Selena Forever

The Selena Trial

The Houston Chronicles Files

Pilgrims remember their star

First anniversary of Selena's slaying


Special to the Chronicle

CORPUS CHRISTI - Fans in Tejano singing star Selena's hometown marked the first anniversary of her death Sunday with prayers and poems, flowers and hand-scrawled messages stuffed into the wire mesh fences at her home and gravesite. Some found it hard to hold back tears.

They came from as far away as Mexico and Massachusetts, California and Portugal, fueled by an outpouring of emotion for Selena Quintanilla Perez - beloved as the queen of Tejano music during her lifetime and elevated to the status of a folk saint since her death.

In English and in Spanish, they recited what has become a familiar litany of Selena's attributes, calling her everything from an ""angel" to a positive role model for Hispanic youth who advised them to stay in school and off drugs.

Others transcribed messages from their hearts with white shoe polish on the windshields of their Chevy pickups and Buick sedans, immortalizing Selena with such phrases as: ""The Queen of Tejano still lives. Viva Selena!?"

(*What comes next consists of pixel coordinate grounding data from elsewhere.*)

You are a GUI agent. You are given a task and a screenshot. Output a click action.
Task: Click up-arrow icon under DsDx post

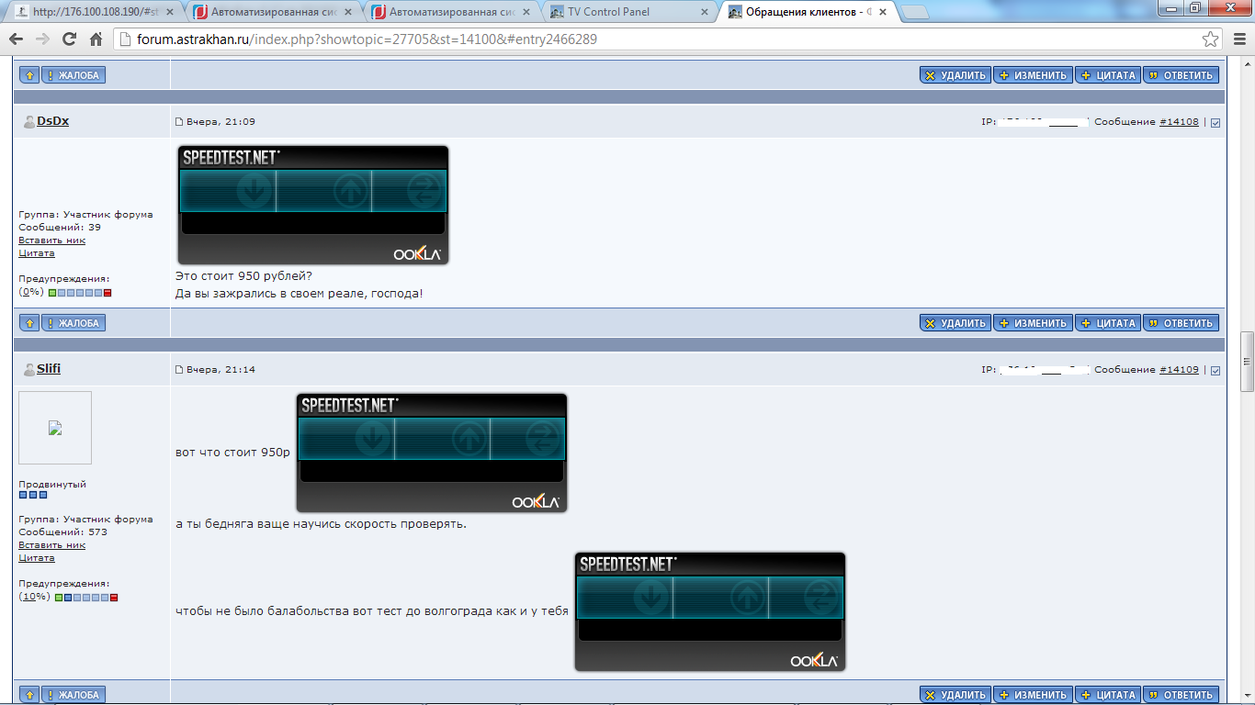coord(29,323)
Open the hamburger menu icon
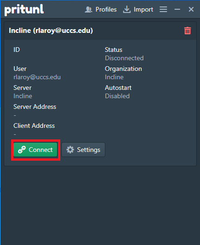 pyautogui.click(x=163, y=9)
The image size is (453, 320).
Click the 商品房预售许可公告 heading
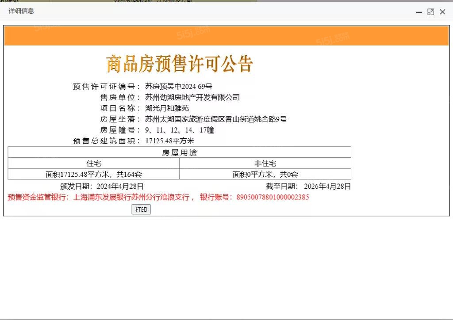coord(180,64)
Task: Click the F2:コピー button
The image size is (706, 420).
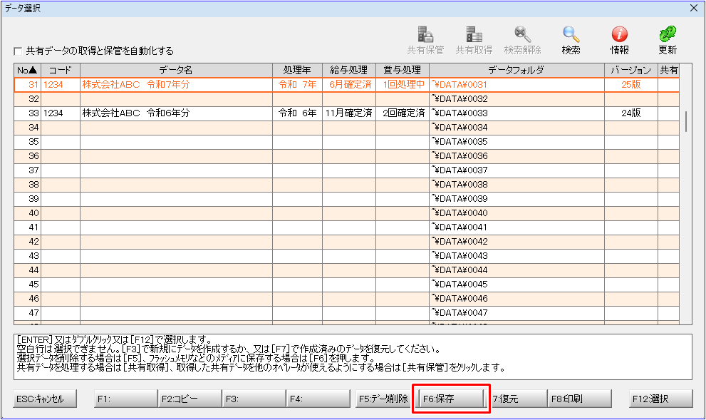Action: 189,399
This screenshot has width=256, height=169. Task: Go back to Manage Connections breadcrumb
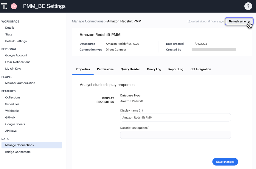(x=88, y=21)
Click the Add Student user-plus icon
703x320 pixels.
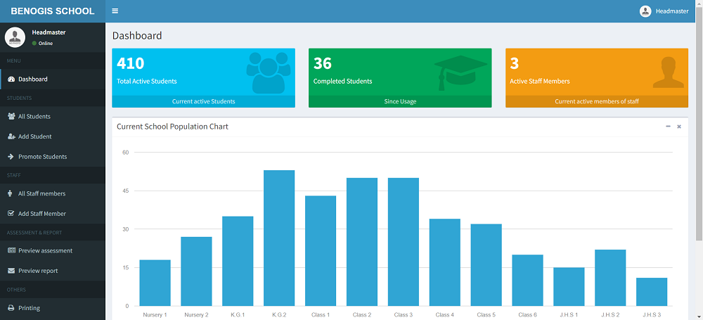[11, 136]
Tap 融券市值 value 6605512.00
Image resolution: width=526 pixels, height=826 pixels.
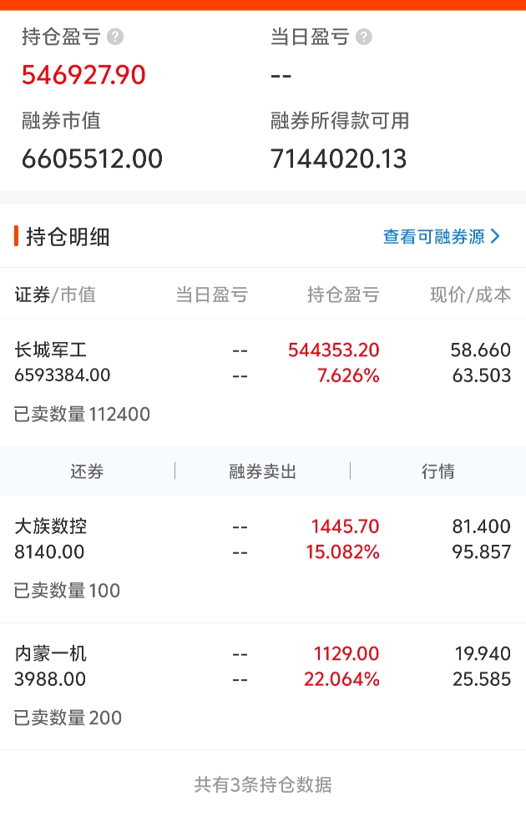(x=92, y=159)
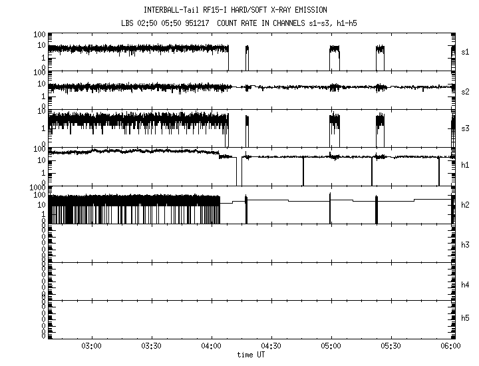479x366 pixels.
Task: Click the 03:00 time axis tick label
Action: point(91,346)
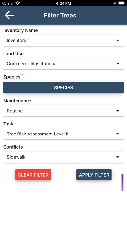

Like thousands who have made the pilgrimage to Corpus Christi since Selena was fatally shot on March 31, 1995, the out-of-towners joined local residents visiting the singer's home in a working-class neighborhood on the city's predominantly Hispanic west side; the cemetery where she is buried; her boutique and salon, and the motel where she was gunned down by the former manager of her fan club, Yolanda Saldivar.

For cousins Jennifer and Veronica Martinez the effort cost $180 apiece and 2 1/2 days on a Greyhound bus.

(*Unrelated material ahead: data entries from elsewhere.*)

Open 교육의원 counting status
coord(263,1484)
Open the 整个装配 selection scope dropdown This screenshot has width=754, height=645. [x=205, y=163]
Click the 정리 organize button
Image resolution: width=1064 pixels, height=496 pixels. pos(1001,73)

They saved up all year for the bus fare from San Jose, Calif., and it was the first time Jennifer, a 25-year-old wife and mother of four, had ever left California - all to spend 3 1/2 days in Selena's hometown.

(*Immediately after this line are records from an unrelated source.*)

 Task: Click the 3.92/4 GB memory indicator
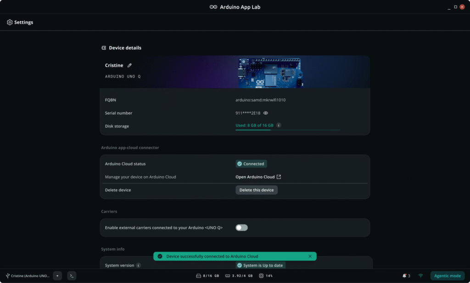(239, 276)
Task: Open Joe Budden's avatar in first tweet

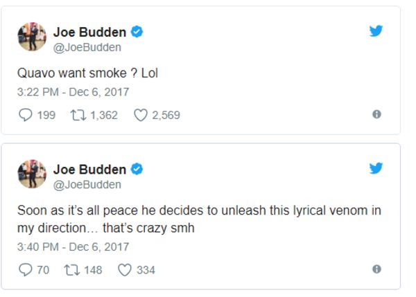Action: pos(32,37)
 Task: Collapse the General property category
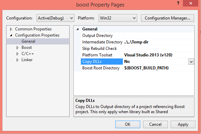(77, 29)
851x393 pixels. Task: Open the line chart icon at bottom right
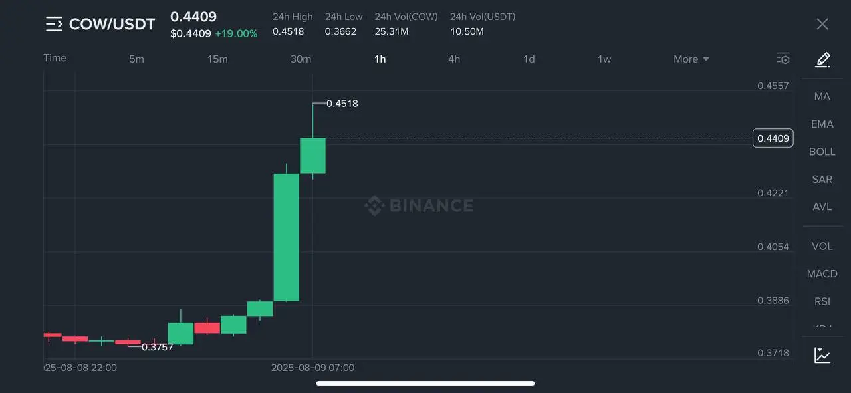pos(822,355)
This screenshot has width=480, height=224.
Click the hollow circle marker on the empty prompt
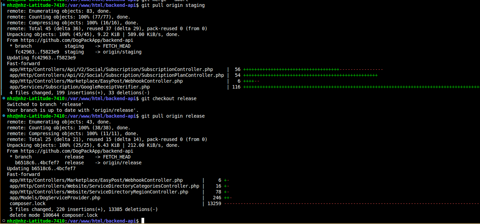pyautogui.click(x=3, y=221)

""It was worth it even to spend 15 minutes here," said Jennifer Martinez, who works part time at a school. ""I have children, and this (Selena's death) made me open my eyes. I realized how special it is to have children."

Veronica, 19, said Selena had opened her eyes in another way. ""We are Mexicans," said the college student, who also holds down a job. ""I was acting more American, and she made us realize our heritage was important."

Like many of those who made the pilgrimage to Corpus Christi from out of town, the two cousins are staying at the Days Inn where Selena was shot. A desk clerk said weekend occupancy was 100 percent.

At the Days Inn, the Martinez cousins met Debra Gonzalez and two of her daughters, who had flown to Houston from Chicago on Saturday, and, accompanied by relatives, drove to Corpus Christi Sunday morning. The Martinezes and Gonzalezes drove together to Selena's home.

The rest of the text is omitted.